[Fourteenth and Final installment  – If you are new to this journey, start at the 1st chapter in my 8 months pregnant with 2 broken legs journey as chronicled in my book Say Bump and Take a Left, How I Birthed a Baby and a Business after a Huge Bump in the Road.]

Chapter 7
Never, Never, Never Give Up Breathing Water?

Since that date, I have had to consciously decide to never give up, or give in!  65% of the WAHM’s I have met online and in person are working from home only until they can earn enough money to hire a full time babysitter, nanny or “decent” day care.  In other words, their business (and consequently their ego) is more important than the actual staying at home with the kids.

It was hard enough defending my decision to work 4 days a week in a corporate environment in 1998, then more difficult to work part time in the cut-throat world of Head Hunting Techies in 2000, I thought I wouldn’t have to justify actually wanting to stay home with my kids when I joined the WAHM community.  Not so.  I found out that I was still traveling this grassy path that wanted wear, and would be doing so for the rest of my life, no matter what I do next, and those not on the path with me would always look at me as if I had gills and green scaly skin.
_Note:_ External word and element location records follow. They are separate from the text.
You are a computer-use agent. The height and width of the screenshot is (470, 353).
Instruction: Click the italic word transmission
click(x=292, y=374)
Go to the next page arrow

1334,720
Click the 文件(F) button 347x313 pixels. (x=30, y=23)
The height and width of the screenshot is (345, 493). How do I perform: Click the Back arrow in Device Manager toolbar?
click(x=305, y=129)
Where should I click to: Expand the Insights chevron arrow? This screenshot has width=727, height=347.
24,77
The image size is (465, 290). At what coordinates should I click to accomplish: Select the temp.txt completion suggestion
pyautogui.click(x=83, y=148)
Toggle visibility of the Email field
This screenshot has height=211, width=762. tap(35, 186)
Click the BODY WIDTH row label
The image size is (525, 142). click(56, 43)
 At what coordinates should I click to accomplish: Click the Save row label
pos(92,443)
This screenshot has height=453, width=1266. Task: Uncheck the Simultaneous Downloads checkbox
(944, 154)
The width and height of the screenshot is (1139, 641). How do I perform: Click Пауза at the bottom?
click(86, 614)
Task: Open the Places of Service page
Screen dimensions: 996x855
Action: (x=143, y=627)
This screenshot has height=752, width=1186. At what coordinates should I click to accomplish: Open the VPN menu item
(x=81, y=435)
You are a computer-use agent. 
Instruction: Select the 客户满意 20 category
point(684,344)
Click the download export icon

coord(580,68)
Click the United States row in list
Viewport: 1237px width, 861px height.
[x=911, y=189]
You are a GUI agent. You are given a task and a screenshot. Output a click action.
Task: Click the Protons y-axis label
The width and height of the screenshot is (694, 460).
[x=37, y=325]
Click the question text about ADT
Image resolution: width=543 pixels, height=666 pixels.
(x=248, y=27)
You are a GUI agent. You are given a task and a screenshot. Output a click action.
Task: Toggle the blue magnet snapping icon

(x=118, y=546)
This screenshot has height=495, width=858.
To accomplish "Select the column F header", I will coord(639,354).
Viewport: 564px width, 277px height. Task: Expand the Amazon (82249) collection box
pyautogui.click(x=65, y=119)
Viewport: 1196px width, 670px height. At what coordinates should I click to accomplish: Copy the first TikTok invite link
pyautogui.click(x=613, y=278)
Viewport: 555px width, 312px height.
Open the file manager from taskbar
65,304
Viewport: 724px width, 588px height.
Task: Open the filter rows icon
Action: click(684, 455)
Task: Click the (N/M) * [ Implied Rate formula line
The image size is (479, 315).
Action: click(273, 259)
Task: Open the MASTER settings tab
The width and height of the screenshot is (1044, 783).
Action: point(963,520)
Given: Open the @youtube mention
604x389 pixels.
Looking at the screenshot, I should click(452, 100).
Surprisingly, fulfilling this WAHM goal opened my eyes further to realize another goal I didn’t even know I had.  I discovered countless other people and their businesses I could support to do the same.  Yes, we are the minority, but there are billions of people, honey, so there are lots of us!  This provided a wonderful twist to my traditional business model.  I decided not to hire employees, but to contract work from vendors and support small businesses like mine.

I have had countless experiences confirming that I made the right decision, the most recent of which was not so pleasant.  My wonderful Mother-in-Law died suddenly four months after a successful mastectomy and light chemotherapy treatments for her Breast Cancer.  The cancer had already spread to her bones, unbeknownst to the Doctors, and mine was the last face she saw and the last voice she heard before passing away.  30 short years knowing and loving her taught me that time is really all we have, and how we spend that time is what determines the life we live and the true legacy we leave through the lives we touch.  I really don’t want to get to the end of my life and look into the faces of my loved ones with my eyes full of regret for all the things I didn’t do or say.  I don’t want that to be the last thing they see of me.  If I don’t continue to invest in my children and family now, maybe no one will be there to look into my eyes as I die.  I know that no fancy new car or larger, more lavishly furnished house is more important than spending time with my family, and showing them love.

I wish I didn’t need the experience of breaking my legs while pregnant to teach me many lessons like:
don’t let fear hold me back from trying something new and believing in myself,
nothing is as bad or as hard as it initially seems,
be humble enough to slow down and enjoy life,
don’t let arrogance fool me into thinking I can control everything,
say it now, don’t wait for tomorrow unless I have no choice,
do it now, too,
when feeling down, do something kind for someone else – it will always make me feel better.
Ah well . . . thankfully I didn’t break my neck.  Hence, my favorite poem now beautifully framed in my family room, and my choice to continue on this less traveled road.  So far, it has led me to incredible places full of amazing experiences.

Which fork in the road will I take next?

Whichever I choose!

You know the saying, “Whoever ends up with the most toys wins.”?

Well I have changed that to:

“Whoever ends up with the most amazing, life altering experiences by personally and positively touching the lives of the most people wins.”

Getting married, graduating from college, riding horses daily on the beach, losing two potential bumps, growing two precious bumps, breaking bones, starting a business, losing a loved one and writing a book are sketches of my experiences thus far?

I hope you don’t need a break in your life to get you to believe in yourself.

Where is your road leading you?  Is it a sparsely populated, grassy road or are you following the backside of the other horses on the trail?

What adventures and dreams are you chasing?

Who will be with you when you reach its end?

Which of the hopefully many amazing experiences will you reminisce with them about most?

What will they see in your eyes?

As you play out your life on this earthly stage . . . ‘Break a leg’ – hopefully not two.